Martva - 18 Kwietnia 2009, 20:42

ihan, poszalałaś z warzywami :) U mnie będzie chyba tylko pietruszka naciowa, koperek, szczypiorek czosnkowy, rzeżucha i rukola. I to przy założeniu że wywalę gdzieś resztę tulipanów z warzywnika :D
Wysiałam trochę jednorocznych, muszę dosiać jeszcze w paru miejscach (zmienialiśmy siatkę i kilka orlików zostało przy tej okazji wydeptanych do gołej ziemi, więc się miejsce zrobiło). Ciekawe czy cokolwiek z tego będzie.

ihan napisał/a
Co do sadzenia czegokolwiek w końcu listopada i grudniu, mocno bym uważała.


Znalazłam kiedyś w grudniu garść cebulek tulipanów, wylazły na ziemię, albo coś je wykopało, nie pamietam. Ziemia była zmarznięta, podrapałam ją łopatą, położyłam cebulki (malizny straszne, wielkości paznokcia), przysypałam ziemią z donic po pomidorach. To było dwa albo trzy lata temu i niektóre z nich mają pąki kwiatowe ;) ale to był fuks totalny :)

cherryen - 19 Kwietnia 2009, 08:44

ihan
link jest link nie po to, żeby zapchać wiersz, a żeby go otworzyć ;) :D
a w nim:

Zróżnicowany jest również termin sadzenia. Generalnie należy dążyć do późnego wysadzania, gdyż w czasie długiej ciepłej jesieni rośliny wypuszczają liście przed nadejściem zimy, co jest bardzo niekorzystne i może doprowadzić do wyginięcia cebul.

Najwcześniej, bo w końcu września lub na początku października sadzimy cebule irysa angielskiego, w końcu października cebule irysa żyłkowanego a cebule irysa hiszpańskiego i holenderskiego sadzimy jak najpóźniej, tzn. w drugiej połowie listopada lub, jeżeli warunki na to pozwolą nawet w grudniu.

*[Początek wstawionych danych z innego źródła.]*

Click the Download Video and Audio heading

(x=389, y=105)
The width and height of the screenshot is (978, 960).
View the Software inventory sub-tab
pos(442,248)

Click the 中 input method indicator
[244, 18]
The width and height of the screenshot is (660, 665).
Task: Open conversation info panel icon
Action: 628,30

Gdy zima jest mroźna i bezśnieżna konieczne jest przykrycie zagonów np. słomą lub liśćmi. Trzeba jednak pamiętać o wczesnym usunięciu okrycia na wiosnę, aby rośliny mogły swobodnie wzrastać. W międzyrzędziach ściółka może pozostać, co pomoże w utrzymaniu wody w glebie. Brak wody powoduje znaczne obniżenie plonu cebul, dlatego koniecznym jest stosowanie nawet zalewania zagonów. Podlewanie kończymy z chwilą zakwitnięcia kwiatów, ponieważ po tym terminie jest ono nawet szkodliwe.

hehe kiedyś miałam pod telefonem zawodową ogrodniczkę. teraz nie mam ogródka. ;>
ihantym bardziej gratki ciężkiej pracy.. i późniejszego zbierania plonów. :)

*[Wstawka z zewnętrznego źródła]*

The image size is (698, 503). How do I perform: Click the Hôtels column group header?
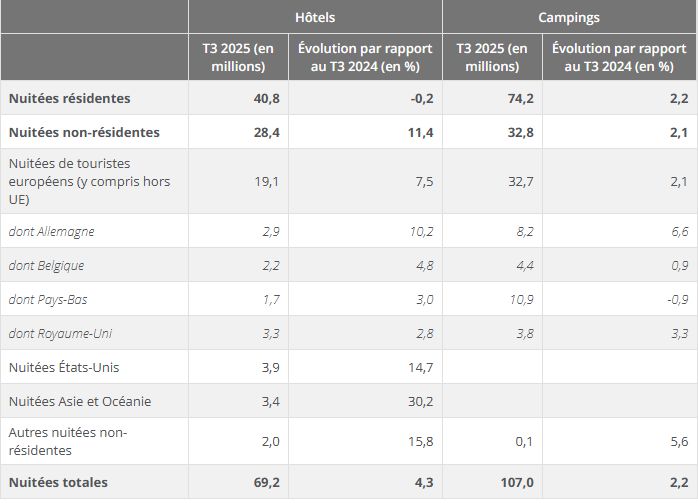coord(315,17)
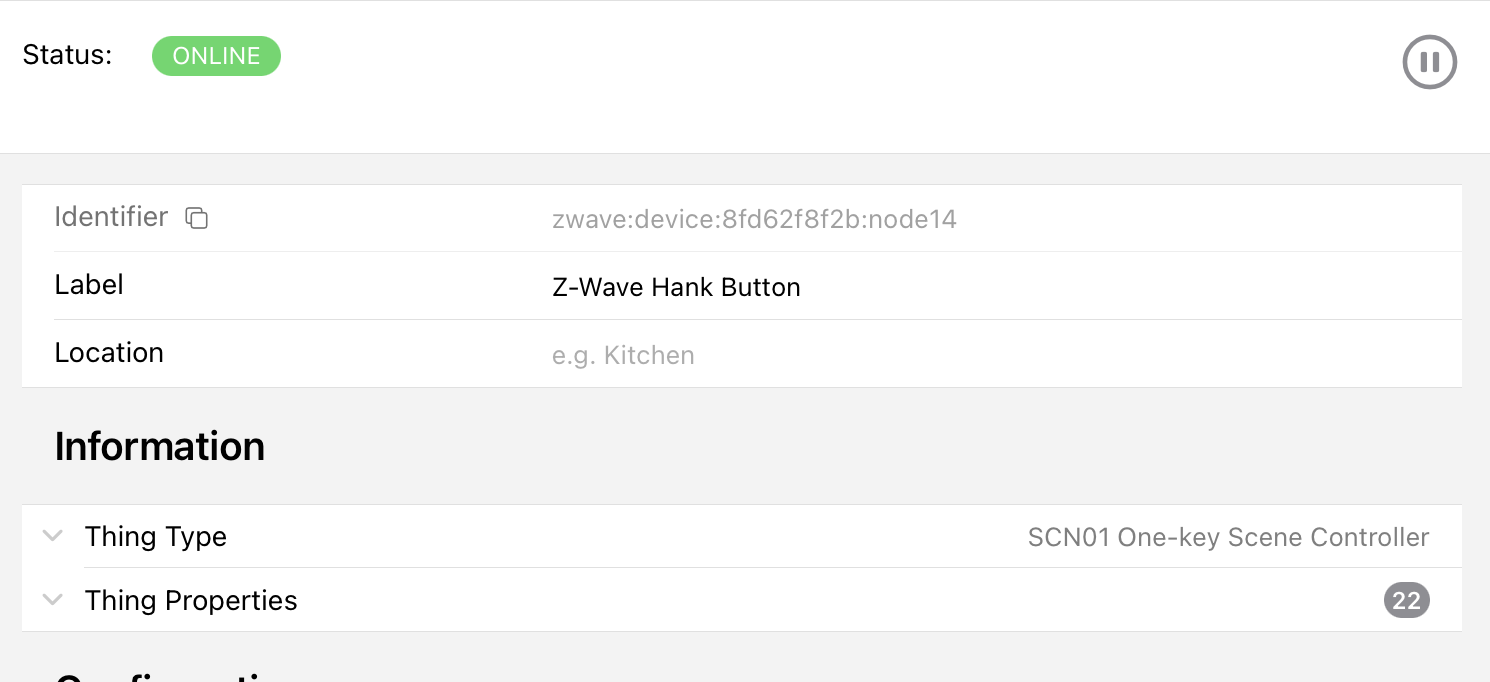Click the Information section heading

[x=160, y=446]
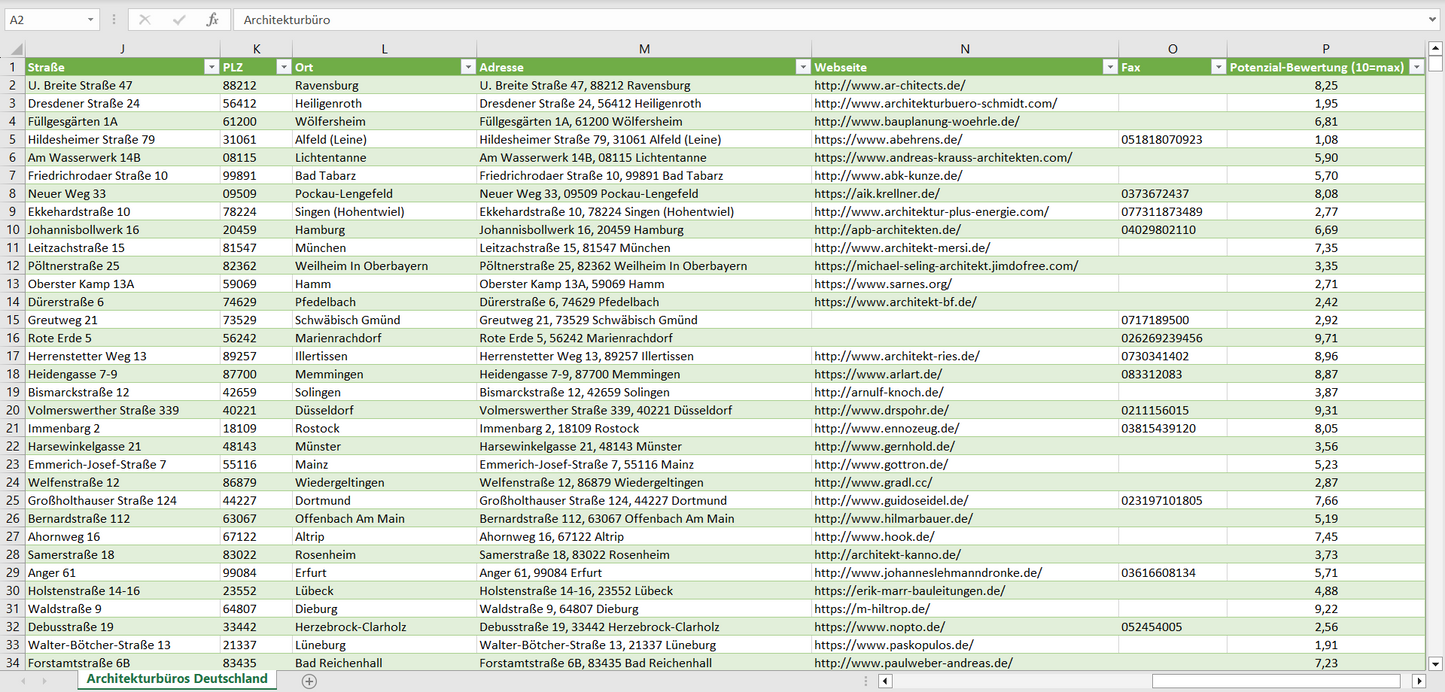Click into the formula bar text field
Image resolution: width=1445 pixels, height=692 pixels.
[x=800, y=20]
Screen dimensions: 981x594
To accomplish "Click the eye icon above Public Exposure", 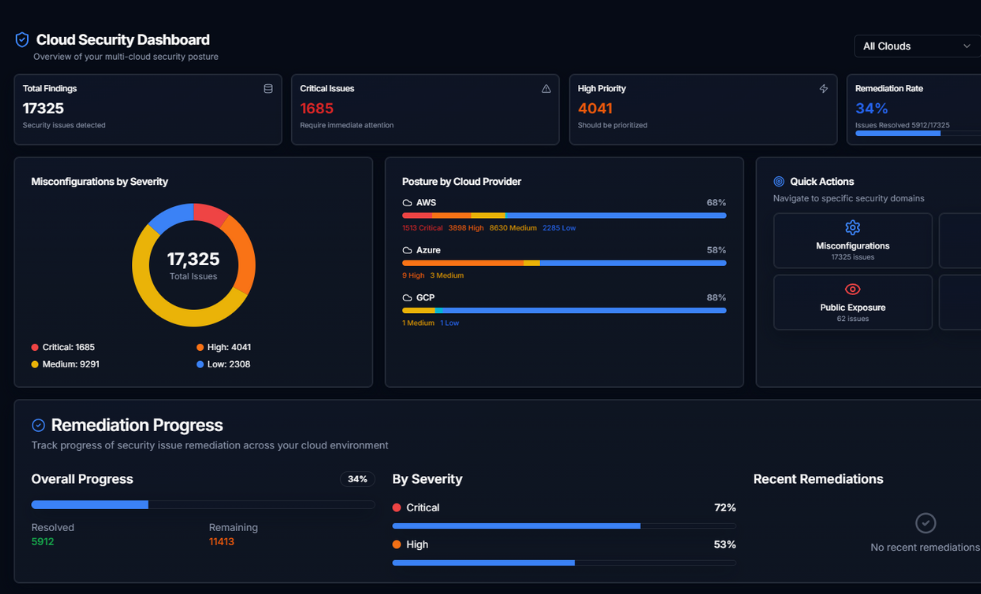I will [852, 290].
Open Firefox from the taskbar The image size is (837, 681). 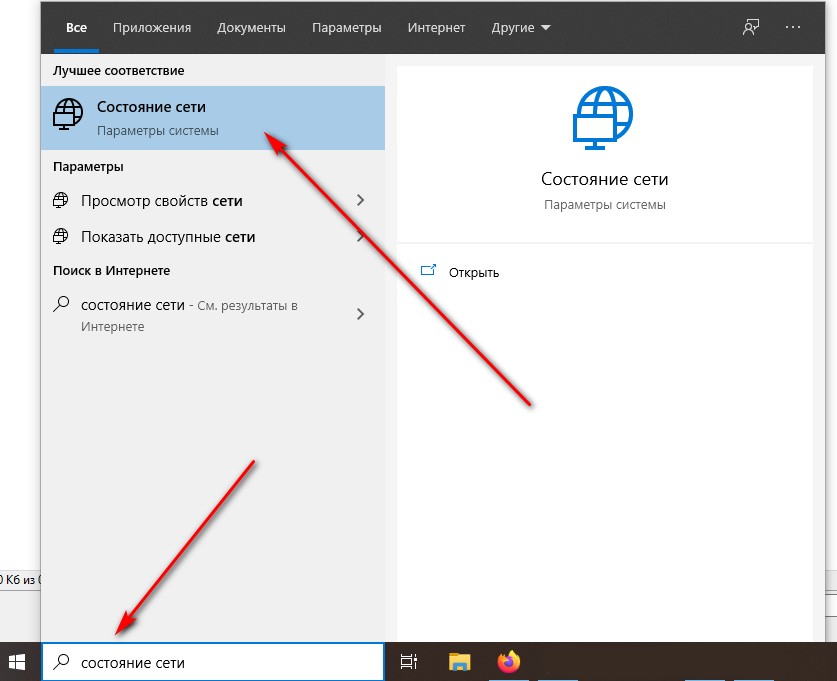(x=510, y=662)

Martva - 24 Kwietnia 2009, 17:37

Czy u Was też jest dużo mniej pszczół niż normalnie? Kiedyś pod kwitnącą czereśnią był jeden wielki bzyk, a teraz jakieś pojedyncze sztuki...
ihan - 24 Kwietnia 2009, 18:56

Mamy trzy własne ule, więc drastycznego braku pszczół nie widzę, ale tej zimy bardzo dużo roi padło.
Martva - 24 Kwietnia 2009, 19:00

Choróbsko jakieś?

Obrabiam zdjęcia właśnie - po co ja tego tyle pstrykam? ;P:

ihan - 24 Kwietnia 2009, 19:07

Na dzisiaj wersja jest taka, że choroba. Choć podejrzewane były też środki ochrony roślin. W całej Polsce bardzo dużo pszczół spadło.
Wstawiaj zdjęcia. Jak się nauczę, to też będę wstawiać.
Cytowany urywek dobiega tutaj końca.